» Task:
Within the listing below, please copy exactly the lines between the line holding "You are a GUI" and the line holding "This screenshot has width=459, height=1021.", inclusive.

» Excerpted records:
▽
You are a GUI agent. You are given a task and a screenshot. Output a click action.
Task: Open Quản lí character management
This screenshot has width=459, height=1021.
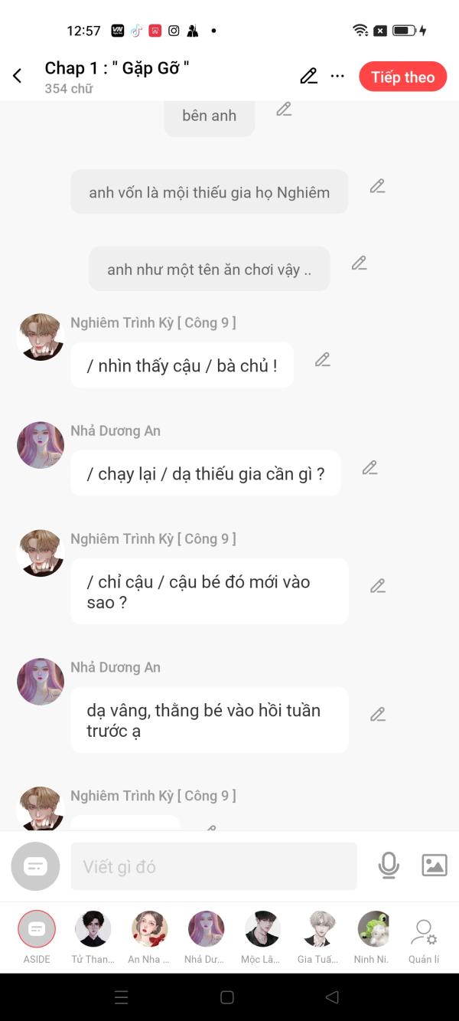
△
▽
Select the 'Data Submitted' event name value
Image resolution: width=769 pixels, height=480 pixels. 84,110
△
» Solution for this task:
You are a GUI agent. You are given a task and a screenshot. Output a click action.
Task: Open Quản lí character management
This screenshot has width=459, height=1021.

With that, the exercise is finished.